Plusieurs pistes de réflexion ont été avancées : partager la valeur économique, s’assurer de la viabilité des projets sur le long terme, sanctionner les projets « alibis », prélever une taxe au bénéfice des communes rurales, etc.
La chambre d’agriculture de la Nièvre, par exemple, a mis en place un cadre réglementaire très strict qui vise à encadrer le développement des projets photovoltaïques selon trois axes principaux : valorisation de la production agricole, partage de valeur, et cohérence territoriale.
- Ce « développement encadré » impose un suivi annuel de la production agricole sur les sites d’implantation de panneaux solaires.
- Le producteur d’électricité doit également verser chaque année 1500 € par mégawatt produit à la GUFA, un fonds d’investissement composé de la Chambre et des syndicats agricoles. Cette « taxe » permet de financer des projets au bénéfice des communes ou des exploitations agricoles du département.

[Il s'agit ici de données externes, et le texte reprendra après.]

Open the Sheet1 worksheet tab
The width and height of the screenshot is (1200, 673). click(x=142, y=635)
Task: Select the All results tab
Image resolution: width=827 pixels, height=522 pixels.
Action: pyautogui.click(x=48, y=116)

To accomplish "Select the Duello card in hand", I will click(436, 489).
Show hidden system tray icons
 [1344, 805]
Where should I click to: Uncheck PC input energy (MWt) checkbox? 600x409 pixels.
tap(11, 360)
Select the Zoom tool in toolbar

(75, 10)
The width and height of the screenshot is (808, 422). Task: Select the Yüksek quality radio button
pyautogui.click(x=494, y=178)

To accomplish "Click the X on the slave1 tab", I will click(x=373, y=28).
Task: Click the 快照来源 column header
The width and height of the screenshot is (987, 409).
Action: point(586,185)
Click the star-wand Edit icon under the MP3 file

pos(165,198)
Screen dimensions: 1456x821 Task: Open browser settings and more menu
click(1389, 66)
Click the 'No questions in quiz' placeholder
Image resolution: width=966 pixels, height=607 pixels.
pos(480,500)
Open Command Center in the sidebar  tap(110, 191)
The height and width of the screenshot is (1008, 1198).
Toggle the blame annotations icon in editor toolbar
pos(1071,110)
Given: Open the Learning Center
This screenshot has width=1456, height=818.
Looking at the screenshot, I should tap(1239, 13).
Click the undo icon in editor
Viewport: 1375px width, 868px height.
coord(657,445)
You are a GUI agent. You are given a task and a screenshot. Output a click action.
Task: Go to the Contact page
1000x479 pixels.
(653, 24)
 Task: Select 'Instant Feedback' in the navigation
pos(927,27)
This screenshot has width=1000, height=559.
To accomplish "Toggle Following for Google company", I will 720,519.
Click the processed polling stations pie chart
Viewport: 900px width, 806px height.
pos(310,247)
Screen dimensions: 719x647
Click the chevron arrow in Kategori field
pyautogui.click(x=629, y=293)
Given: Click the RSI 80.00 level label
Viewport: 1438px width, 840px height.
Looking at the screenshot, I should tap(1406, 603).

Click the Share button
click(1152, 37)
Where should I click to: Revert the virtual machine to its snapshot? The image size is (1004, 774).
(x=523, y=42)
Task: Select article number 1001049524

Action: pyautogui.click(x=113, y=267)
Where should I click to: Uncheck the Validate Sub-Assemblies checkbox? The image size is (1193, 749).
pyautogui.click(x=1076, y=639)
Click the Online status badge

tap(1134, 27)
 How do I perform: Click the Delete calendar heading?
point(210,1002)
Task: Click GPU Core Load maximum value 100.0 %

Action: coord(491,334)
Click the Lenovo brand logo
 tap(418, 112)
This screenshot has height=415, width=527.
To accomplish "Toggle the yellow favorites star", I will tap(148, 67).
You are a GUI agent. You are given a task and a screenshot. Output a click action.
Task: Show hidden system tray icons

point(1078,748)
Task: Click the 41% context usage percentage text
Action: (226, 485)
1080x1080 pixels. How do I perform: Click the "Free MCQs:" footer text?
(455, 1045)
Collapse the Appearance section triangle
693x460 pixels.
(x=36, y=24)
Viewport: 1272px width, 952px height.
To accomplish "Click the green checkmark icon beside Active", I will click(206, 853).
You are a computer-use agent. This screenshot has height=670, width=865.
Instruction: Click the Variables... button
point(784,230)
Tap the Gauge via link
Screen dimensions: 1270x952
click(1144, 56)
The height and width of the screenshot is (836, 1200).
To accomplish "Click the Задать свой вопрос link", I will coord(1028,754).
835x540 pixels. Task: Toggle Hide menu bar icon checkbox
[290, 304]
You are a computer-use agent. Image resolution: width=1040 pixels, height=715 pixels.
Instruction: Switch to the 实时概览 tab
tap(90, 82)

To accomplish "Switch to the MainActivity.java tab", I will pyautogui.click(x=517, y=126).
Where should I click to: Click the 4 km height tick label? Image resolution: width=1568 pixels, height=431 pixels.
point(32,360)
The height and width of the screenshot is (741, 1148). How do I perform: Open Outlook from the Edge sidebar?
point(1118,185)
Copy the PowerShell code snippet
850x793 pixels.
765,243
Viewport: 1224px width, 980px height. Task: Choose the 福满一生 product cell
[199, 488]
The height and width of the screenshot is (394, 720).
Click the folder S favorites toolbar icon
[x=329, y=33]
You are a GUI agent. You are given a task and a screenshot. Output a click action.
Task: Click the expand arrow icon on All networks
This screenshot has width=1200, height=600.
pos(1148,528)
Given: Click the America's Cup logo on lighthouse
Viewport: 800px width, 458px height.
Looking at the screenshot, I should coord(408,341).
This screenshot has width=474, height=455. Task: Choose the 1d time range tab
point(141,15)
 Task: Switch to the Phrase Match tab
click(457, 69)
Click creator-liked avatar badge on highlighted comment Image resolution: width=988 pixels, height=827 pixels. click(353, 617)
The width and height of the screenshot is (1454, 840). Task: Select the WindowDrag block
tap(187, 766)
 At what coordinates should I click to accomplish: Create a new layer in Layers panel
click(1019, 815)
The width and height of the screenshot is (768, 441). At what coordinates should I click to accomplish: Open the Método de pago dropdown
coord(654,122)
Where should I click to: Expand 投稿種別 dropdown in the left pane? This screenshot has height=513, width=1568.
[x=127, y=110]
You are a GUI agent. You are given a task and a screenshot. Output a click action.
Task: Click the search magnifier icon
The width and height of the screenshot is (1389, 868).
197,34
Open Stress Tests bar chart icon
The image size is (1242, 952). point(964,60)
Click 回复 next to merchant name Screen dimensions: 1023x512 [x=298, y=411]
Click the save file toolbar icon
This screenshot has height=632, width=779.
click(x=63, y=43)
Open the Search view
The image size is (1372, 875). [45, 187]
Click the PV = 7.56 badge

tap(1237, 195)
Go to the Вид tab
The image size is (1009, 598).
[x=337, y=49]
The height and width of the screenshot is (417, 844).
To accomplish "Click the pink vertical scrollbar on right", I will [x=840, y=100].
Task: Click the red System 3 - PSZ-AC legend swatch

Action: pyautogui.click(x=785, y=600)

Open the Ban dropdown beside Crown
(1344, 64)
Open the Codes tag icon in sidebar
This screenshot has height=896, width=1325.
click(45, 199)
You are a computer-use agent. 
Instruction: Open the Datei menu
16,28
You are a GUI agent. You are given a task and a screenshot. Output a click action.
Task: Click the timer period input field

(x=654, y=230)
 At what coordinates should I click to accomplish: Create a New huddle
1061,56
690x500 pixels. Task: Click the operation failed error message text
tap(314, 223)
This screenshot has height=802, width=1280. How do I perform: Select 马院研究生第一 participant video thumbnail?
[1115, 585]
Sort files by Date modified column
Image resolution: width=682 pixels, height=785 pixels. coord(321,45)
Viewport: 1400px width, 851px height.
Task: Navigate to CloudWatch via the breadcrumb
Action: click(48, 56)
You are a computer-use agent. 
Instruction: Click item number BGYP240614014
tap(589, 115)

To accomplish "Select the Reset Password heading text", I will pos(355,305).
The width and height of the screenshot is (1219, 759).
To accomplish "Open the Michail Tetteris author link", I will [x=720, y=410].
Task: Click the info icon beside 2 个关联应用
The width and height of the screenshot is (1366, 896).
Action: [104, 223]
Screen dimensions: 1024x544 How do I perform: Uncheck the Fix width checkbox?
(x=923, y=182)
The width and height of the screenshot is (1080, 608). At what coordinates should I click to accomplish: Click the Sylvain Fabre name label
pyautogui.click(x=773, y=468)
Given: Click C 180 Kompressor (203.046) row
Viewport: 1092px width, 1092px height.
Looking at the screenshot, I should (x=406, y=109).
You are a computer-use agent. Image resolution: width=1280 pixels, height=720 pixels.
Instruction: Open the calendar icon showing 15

Les énergies renouvelables peuvent jouer un rôle dans le développement durable des zones rurales.
Conclusion
Les premières études scientifiques confirment aujourd’hui le bien-fondé de l’agrivoltaïsme. Les retours d’expériences des éleveurs qui ont fait ce choix sont également très positifs.
Ce type de projet, cependant, doit être développé en collaboration étroite avec l’éleveur pour réussir. A une plus grande échelle, le développement du photovoltaïque sur terres agricoles peut s’insérer dans une stratégie plus globale de développement durable du territoire.